By Doretha (Dee) Burrell
It all started in January 2007 after having yearly mammograms as usual, but for some reason, this particular mammogram came back abnormal. I was on vacation in Cancun, Mexico when I received the call that I had breast cancer. My first thought was “You have to be kidding me. I am 50 years old.”
Sometimes we have no idea why things happen to us, but I have learned through my journey of battling breast cancer to simply not even ask the question, “WHY?” Some things we simply do not have control over, so we must roll with the punches, as they say.
Going through cancer was tough, and to make matters even worse, as I was battling cancer, my mother was also diagnosed with cancer, and she passed away. I felt like I had been hit with a double whammy.

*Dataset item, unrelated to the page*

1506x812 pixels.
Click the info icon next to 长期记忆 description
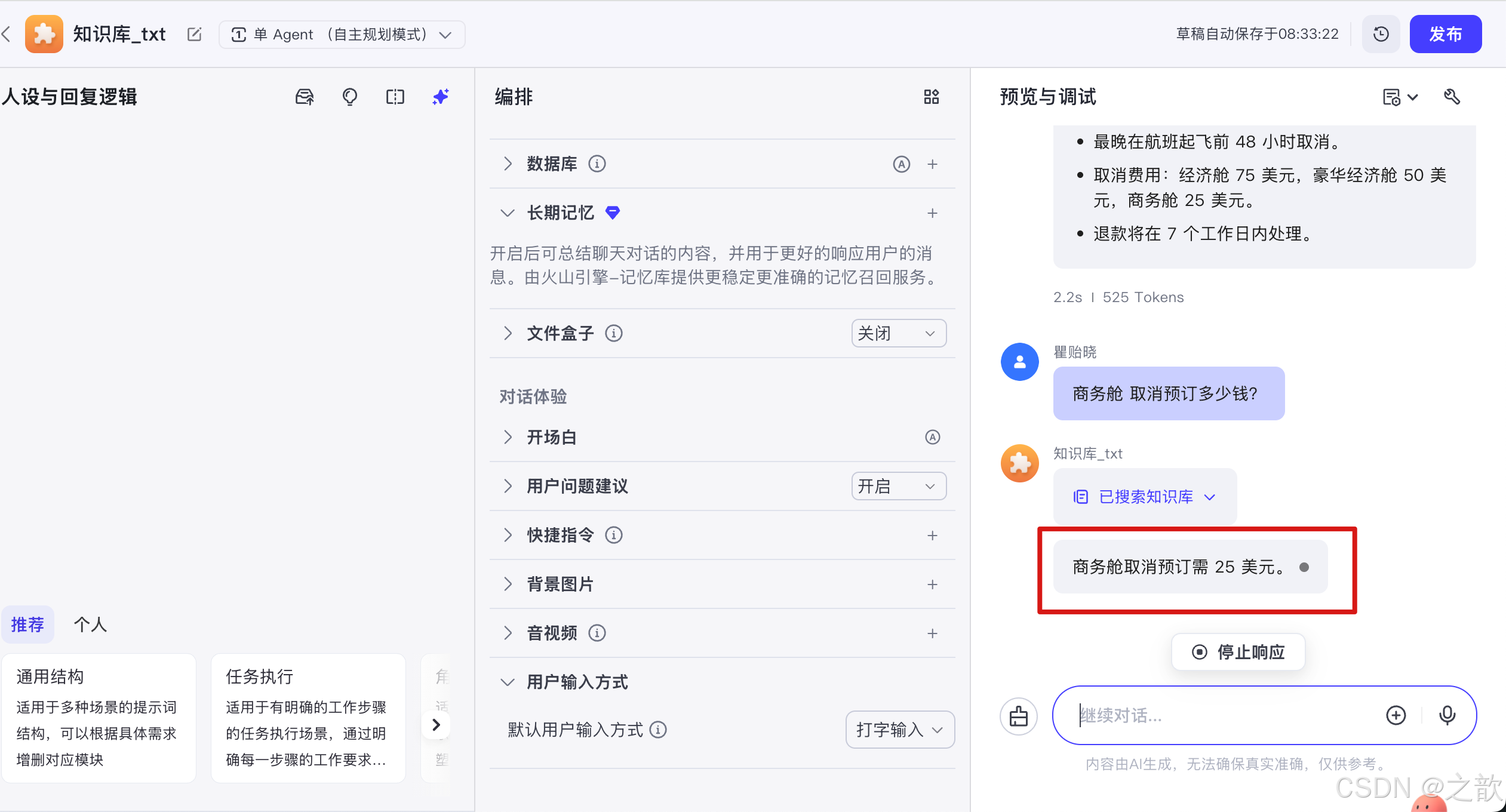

My treatment consisted of surgery (lumpectomy), chemotherapy, radiation, and two full years of participating in a clinical drug trial, all in the hopes that my cancer would not return. I experienced FULL hair loss - it was weird to be totally bald, but thank goodness, as a former model, I knew how to change hair styles by using wigs! It was not too devastating wearing a wig on my bald head. I honestly believe having the experience of changing the hair styles so often actually saved me from going through severe depression when I did lose my hair.
Fast forward 14 years, and I am living cancer free, but cancer has changed my life significantly. First and foremost, it has changed the way I think about myself. I actually learned to LOVE myself. After battling breast cancer, I began to see a whole new me…a strong, beautiful, courageous lady who realized on the journey of treatment, surgery, and the emotional ups and downs how important life is and how to be grateful for each and every day that I am blessed to live.
I no longer hold on to anything or anybody that is not adding joy in my life. Letting go is one of the toughest things to do, but it was essential for me to take time to clean house, so to speak. I noticed I was no longer hesitant of ending bad friendships, bad jobs, and folks that did not treat me the way I want to be treated.
I also realized my spirituality keeps me uplifted, and perhaps it was there all along, I just never stopped to appreciate it. I love life and have accepted the good as well as the bad.
Recently, I became certified as a life coach to help bring out the hidden treasures in others, so they can acknowledge their gifts within themselves. Life is so different for me now. I don’t have a problem of stepping outside my comfort zone….so much so, that after working 20 plus years in a professional career, I am now working part-time as a host at a waterfront restaurant!
I have never worked in a restaurant before, and here I am in my sixties with my neatly coordinated outfits and heels welcoming guests and escorting them to their table to enjoy a lovely dining experience. Ladies, you know how it is trying to be stylish, but sometimes those heels can get the best of us! My first week working at the restaurant, I wasn’t even sure if I were going to be able to get out of bed each day and walk…whew! I am sure I have purchased every bag of Epsom salt in a three-mile radius of my home to take soothing, muscle relieving baths. As time passes, I am finally actually enjoying the host job.
I have learned to meditate, slow down, accept life as it is right now, and keep on striving and thriving. I am doing things that I have never done before cancer and I look forward to seeing where this journey will take me.
Trust me…had I not battled cancer and have the opportunity to enjoy a second chance in life, I would not be stepping outside of the box and my comfort zone.
So, YES! My illness has changed my life forever!
Doretha (Dee) Burrell
Dee is internationally recognized as a Certified Diversity Consultant with special emphasis in Women’s Issues, Certified Life Coach, Public Speaker, breast cancer advocate, published author and she has earned her Competent Communicator (CC) pin and title with Toastmasters. She is a breast cancer survivor, and credits her daughter Andrea and granddaughter Jayla with keeping her happy and full of zest for life.